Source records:
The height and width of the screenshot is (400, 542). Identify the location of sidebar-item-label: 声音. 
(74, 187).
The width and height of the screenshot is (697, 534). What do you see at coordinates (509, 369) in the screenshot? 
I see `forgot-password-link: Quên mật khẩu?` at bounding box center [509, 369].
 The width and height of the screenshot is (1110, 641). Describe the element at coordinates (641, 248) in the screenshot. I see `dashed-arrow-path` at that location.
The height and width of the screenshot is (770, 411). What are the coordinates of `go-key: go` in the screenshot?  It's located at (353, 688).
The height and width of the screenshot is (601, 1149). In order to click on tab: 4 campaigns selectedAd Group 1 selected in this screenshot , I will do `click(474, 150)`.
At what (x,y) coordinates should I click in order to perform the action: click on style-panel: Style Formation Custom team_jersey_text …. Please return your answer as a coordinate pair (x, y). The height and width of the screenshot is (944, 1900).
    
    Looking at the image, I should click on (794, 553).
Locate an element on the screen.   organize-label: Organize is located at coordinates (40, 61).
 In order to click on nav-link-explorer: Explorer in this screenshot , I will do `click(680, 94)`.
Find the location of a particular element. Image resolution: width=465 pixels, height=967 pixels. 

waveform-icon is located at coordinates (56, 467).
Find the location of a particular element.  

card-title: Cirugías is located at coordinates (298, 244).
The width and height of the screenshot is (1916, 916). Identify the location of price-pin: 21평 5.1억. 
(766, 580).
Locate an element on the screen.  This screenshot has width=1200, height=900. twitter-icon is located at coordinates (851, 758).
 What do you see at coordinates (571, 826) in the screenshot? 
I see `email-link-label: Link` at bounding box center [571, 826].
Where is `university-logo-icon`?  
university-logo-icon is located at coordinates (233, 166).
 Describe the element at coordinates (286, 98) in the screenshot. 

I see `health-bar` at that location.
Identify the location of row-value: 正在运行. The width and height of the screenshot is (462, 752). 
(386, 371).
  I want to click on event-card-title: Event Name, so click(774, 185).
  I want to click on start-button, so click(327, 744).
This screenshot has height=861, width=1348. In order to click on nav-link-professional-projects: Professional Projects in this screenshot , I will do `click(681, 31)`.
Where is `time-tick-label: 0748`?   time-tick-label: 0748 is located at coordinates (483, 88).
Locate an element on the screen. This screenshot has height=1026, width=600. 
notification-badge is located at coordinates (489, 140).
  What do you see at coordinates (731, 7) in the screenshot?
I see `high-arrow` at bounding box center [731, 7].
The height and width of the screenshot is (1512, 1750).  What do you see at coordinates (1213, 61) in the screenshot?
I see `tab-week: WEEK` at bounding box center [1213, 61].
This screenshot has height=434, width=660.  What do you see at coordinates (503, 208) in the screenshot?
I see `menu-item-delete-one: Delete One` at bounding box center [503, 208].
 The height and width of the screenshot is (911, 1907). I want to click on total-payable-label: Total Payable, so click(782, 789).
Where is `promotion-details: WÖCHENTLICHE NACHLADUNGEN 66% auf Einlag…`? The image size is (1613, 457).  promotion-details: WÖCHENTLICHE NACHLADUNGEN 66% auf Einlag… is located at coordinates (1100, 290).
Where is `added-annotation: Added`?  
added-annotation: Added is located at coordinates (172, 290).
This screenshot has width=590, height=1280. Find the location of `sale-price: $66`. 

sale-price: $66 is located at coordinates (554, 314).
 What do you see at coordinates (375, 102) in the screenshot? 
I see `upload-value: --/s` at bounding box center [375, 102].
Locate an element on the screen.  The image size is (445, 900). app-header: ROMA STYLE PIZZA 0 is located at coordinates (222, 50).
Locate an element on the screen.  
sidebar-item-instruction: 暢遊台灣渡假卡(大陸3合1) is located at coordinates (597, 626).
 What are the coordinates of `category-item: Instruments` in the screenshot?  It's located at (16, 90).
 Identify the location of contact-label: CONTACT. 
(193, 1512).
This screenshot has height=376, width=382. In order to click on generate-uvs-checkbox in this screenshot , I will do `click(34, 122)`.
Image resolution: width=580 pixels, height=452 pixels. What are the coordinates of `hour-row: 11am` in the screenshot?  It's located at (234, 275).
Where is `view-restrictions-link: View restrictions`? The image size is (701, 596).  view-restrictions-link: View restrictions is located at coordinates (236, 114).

_WHAT YOU HAVE TO DO_
Can you rewrite all of the records above with "Locate an element on the screen" changed to "Point out an element on the screen" and everything else left unchanged?

_YOUR RESPONSE_
The height and width of the screenshot is (400, 542). Identify the location of sidebar-item-label: 声音. 
(74, 187).
The width and height of the screenshot is (697, 534). What do you see at coordinates (509, 369) in the screenshot? 
I see `forgot-password-link: Quên mật khẩu?` at bounding box center [509, 369].
 The width and height of the screenshot is (1110, 641). Describe the element at coordinates (641, 248) in the screenshot. I see `dashed-arrow-path` at that location.
The height and width of the screenshot is (770, 411). What are the coordinates of `go-key: go` in the screenshot?  It's located at (353, 688).
The height and width of the screenshot is (601, 1149). In order to click on tab: 4 campaigns selectedAd Group 1 selected in this screenshot , I will do `click(474, 150)`.
At what (x,y) coordinates should I click in order to perform the action: click on style-panel: Style Formation Custom team_jersey_text …. Please return your answer as a coordinate pair (x, y). The height and width of the screenshot is (944, 1900).
    
    Looking at the image, I should click on (794, 553).
Point out an element on the screen.   organize-label: Organize is located at coordinates (40, 61).
 In order to click on nav-link-explorer: Explorer in this screenshot , I will do `click(680, 94)`.
Find the location of a particular element. Image resolution: width=465 pixels, height=967 pixels. 

waveform-icon is located at coordinates (56, 467).
Find the location of a particular element.  

card-title: Cirugías is located at coordinates (298, 244).
The width and height of the screenshot is (1916, 916). Identify the location of price-pin: 21평 5.1억. 
(766, 580).
Point out an element on the screen.  This screenshot has width=1200, height=900. twitter-icon is located at coordinates (851, 758).
 What do you see at coordinates (571, 826) in the screenshot? 
I see `email-link-label: Link` at bounding box center [571, 826].
Where is `university-logo-icon`?  
university-logo-icon is located at coordinates (233, 166).
 Describe the element at coordinates (286, 98) in the screenshot. 

I see `health-bar` at that location.
Identify the location of row-value: 正在运行. The width and height of the screenshot is (462, 752). 
(386, 371).
  I want to click on event-card-title: Event Name, so click(774, 185).
  I want to click on start-button, so click(327, 744).
This screenshot has height=861, width=1348. In order to click on nav-link-professional-projects: Professional Projects in this screenshot , I will do `click(681, 31)`.
Where is `time-tick-label: 0748`?   time-tick-label: 0748 is located at coordinates (483, 88).
Point out an element on the screen. This screenshot has height=1026, width=600. 
notification-badge is located at coordinates (489, 140).
  What do you see at coordinates (731, 7) in the screenshot?
I see `high-arrow` at bounding box center [731, 7].
The height and width of the screenshot is (1512, 1750).  What do you see at coordinates (1213, 61) in the screenshot?
I see `tab-week: WEEK` at bounding box center [1213, 61].
This screenshot has height=434, width=660.  What do you see at coordinates (503, 208) in the screenshot?
I see `menu-item-delete-one: Delete One` at bounding box center [503, 208].
 The height and width of the screenshot is (911, 1907). I want to click on total-payable-label: Total Payable, so click(782, 789).
Where is `promotion-details: WÖCHENTLICHE NACHLADUNGEN 66% auf Einlag…`? The image size is (1613, 457).  promotion-details: WÖCHENTLICHE NACHLADUNGEN 66% auf Einlag… is located at coordinates (1100, 290).
Where is `added-annotation: Added`?  
added-annotation: Added is located at coordinates (172, 290).
This screenshot has width=590, height=1280. Find the location of `sale-price: $66`. 

sale-price: $66 is located at coordinates (554, 314).
 What do you see at coordinates (375, 102) in the screenshot? 
I see `upload-value: --/s` at bounding box center [375, 102].
Point out an element on the screen.  The image size is (445, 900). app-header: ROMA STYLE PIZZA 0 is located at coordinates (222, 50).
Point out an element on the screen.  
sidebar-item-instruction: 暢遊台灣渡假卡(大陸3合1) is located at coordinates (597, 626).
 What are the coordinates of `category-item: Instruments` in the screenshot?  It's located at (16, 90).
 Identify the location of contact-label: CONTACT. 
(193, 1512).
This screenshot has height=376, width=382. In order to click on generate-uvs-checkbox in this screenshot , I will do `click(34, 122)`.
Image resolution: width=580 pixels, height=452 pixels. What are the coordinates of `hour-row: 11am` in the screenshot?  It's located at (234, 275).
Where is `view-restrictions-link: View restrictions`? The image size is (701, 596).  view-restrictions-link: View restrictions is located at coordinates (236, 114).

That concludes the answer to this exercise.